**EXERCISE GOAL:** Copy the records below word for word, leaving out the pictures.

======

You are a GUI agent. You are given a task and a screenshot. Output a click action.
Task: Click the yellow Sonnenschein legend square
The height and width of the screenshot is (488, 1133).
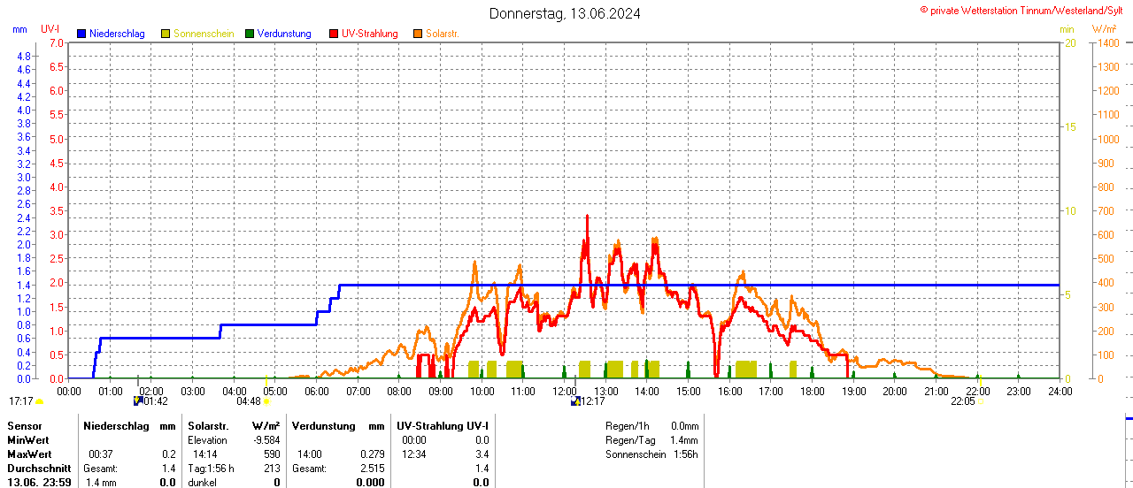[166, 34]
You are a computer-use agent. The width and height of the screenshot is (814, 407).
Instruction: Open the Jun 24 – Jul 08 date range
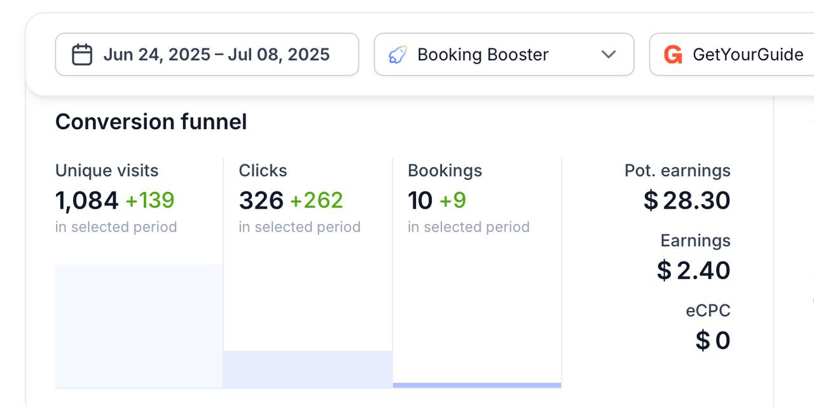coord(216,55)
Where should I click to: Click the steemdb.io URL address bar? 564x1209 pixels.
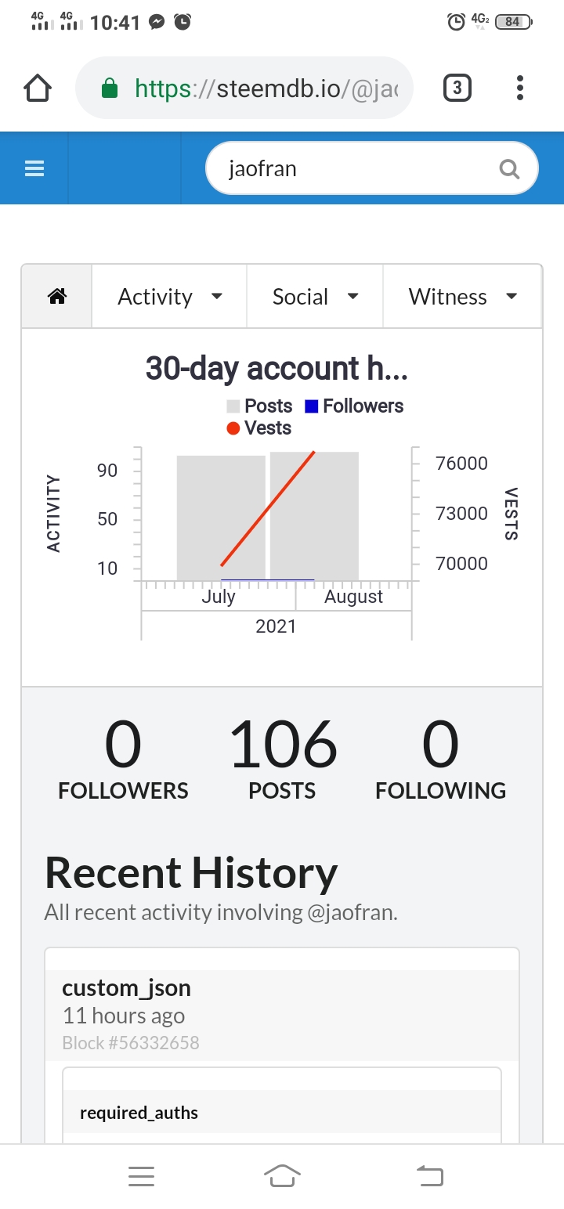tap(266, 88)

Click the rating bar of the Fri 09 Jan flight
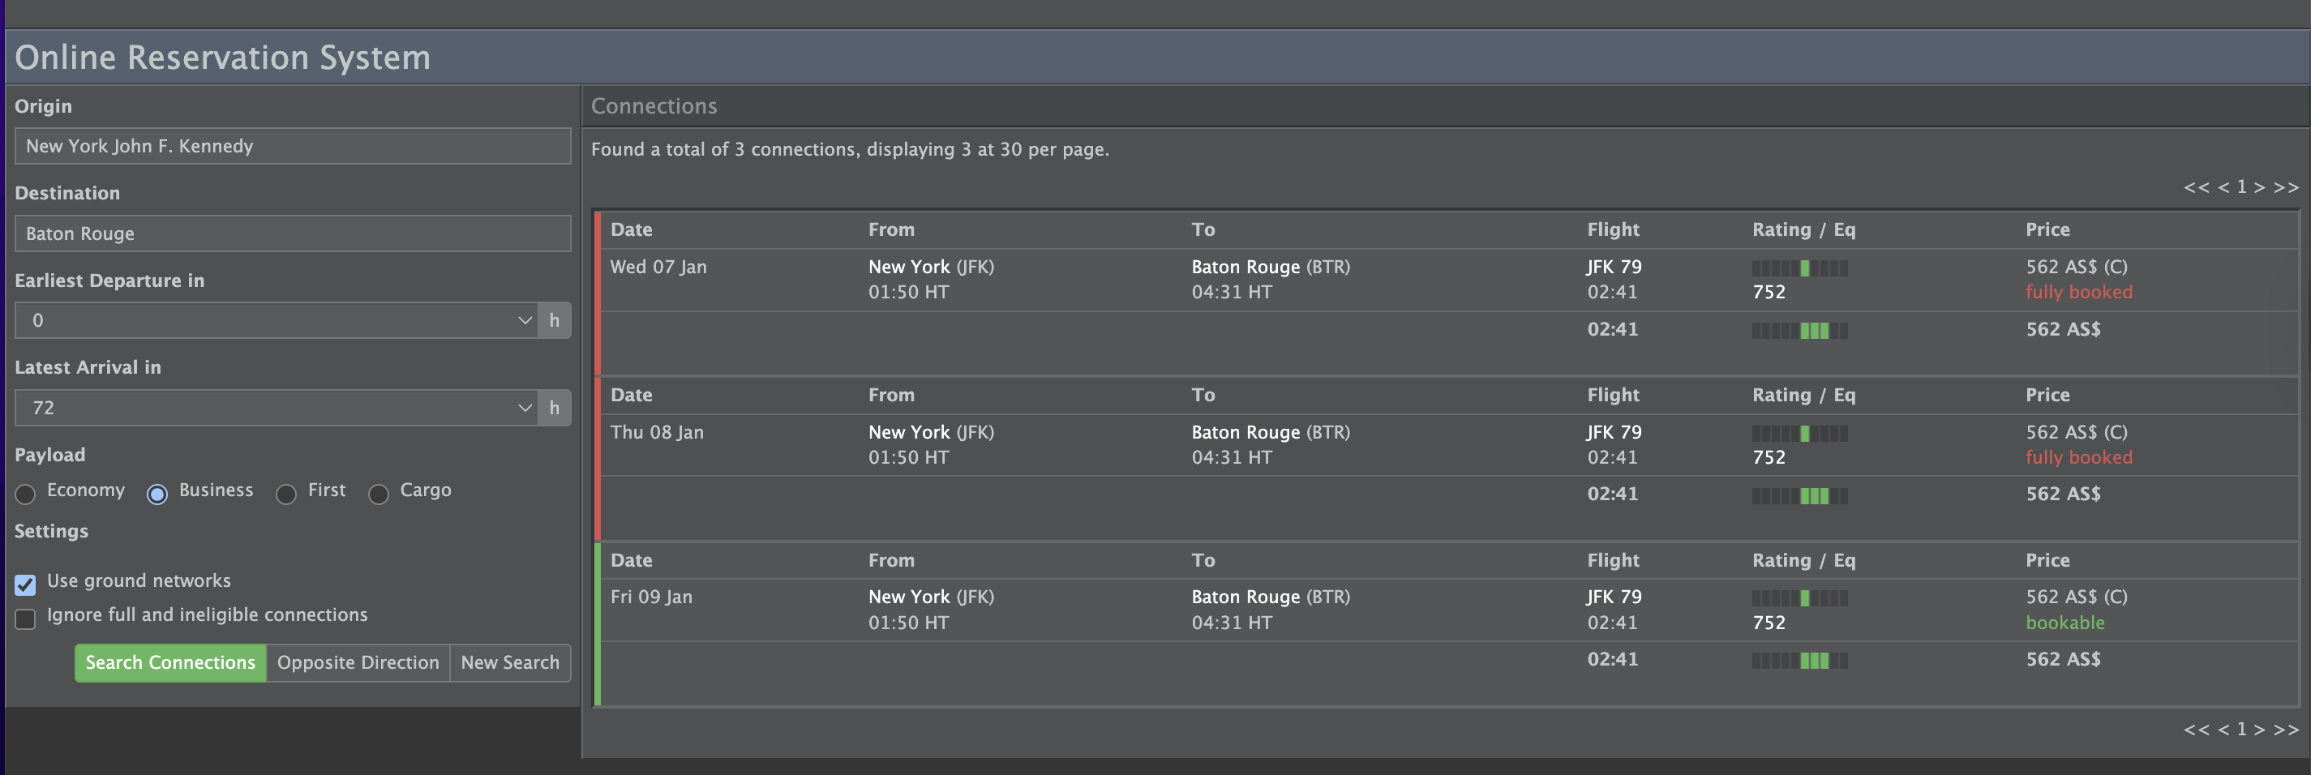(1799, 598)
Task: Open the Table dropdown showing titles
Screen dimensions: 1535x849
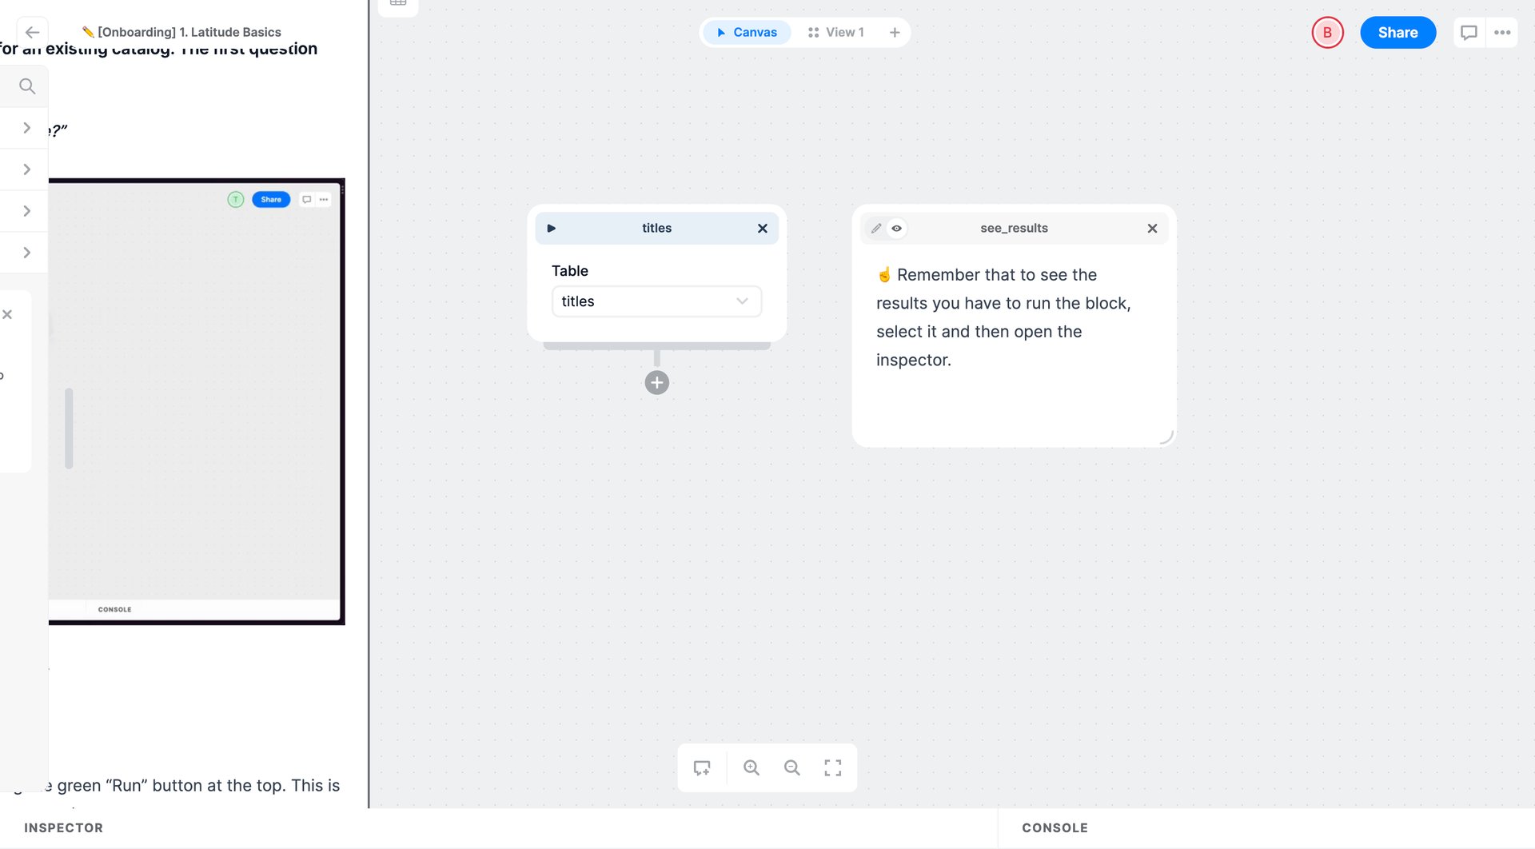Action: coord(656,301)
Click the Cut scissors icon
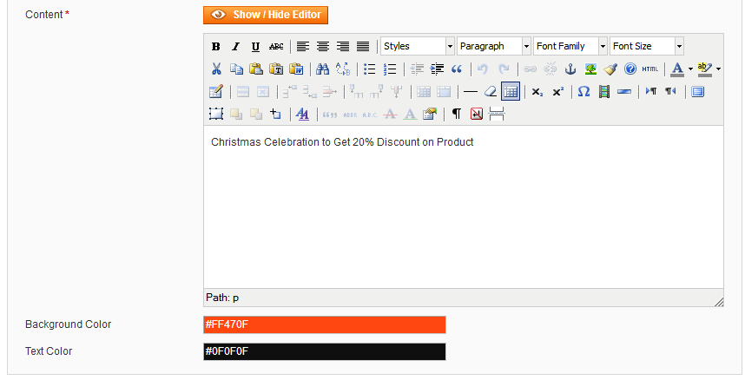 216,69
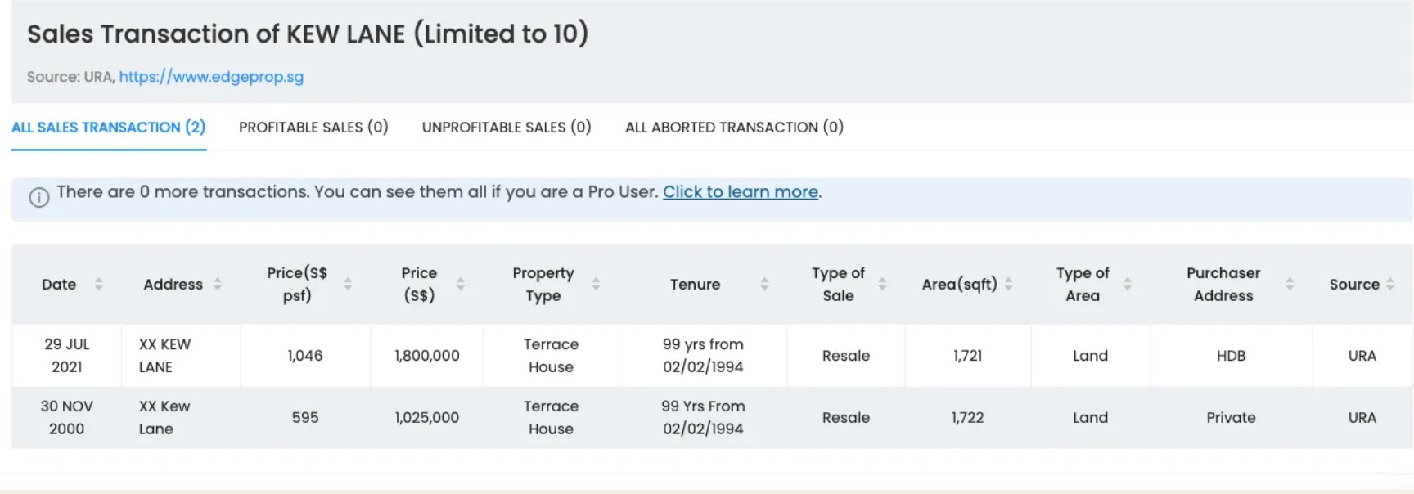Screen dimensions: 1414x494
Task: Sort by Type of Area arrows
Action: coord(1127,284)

======

**EXPECTED OUTPUT:**
You are a GUI agent. You are given a task and a screenshot. Output a click action.
Task: Click the yellow Sonnenschein legend square
The height and width of the screenshot is (488, 1133).
[166, 34]
You are a computer-use agent. The width and height of the screenshot is (814, 407).
Instruction: Open the Jun 24 – Jul 08 date range
coord(216,55)
Where should I click to: Click the steemdb.io URL address bar? 564x1209 pixels.
tap(266, 88)

Click the rating bar of the Fri 09 Jan flight
(1799, 598)
Task: Open the Table dropdown showing titles
Screen dimensions: 1535x849
Action: coord(656,301)
Click the Cut scissors icon
 216,69
Screen dimensions: 1414x494
Task: Sort by Type of Area arrows
Action: coord(1127,284)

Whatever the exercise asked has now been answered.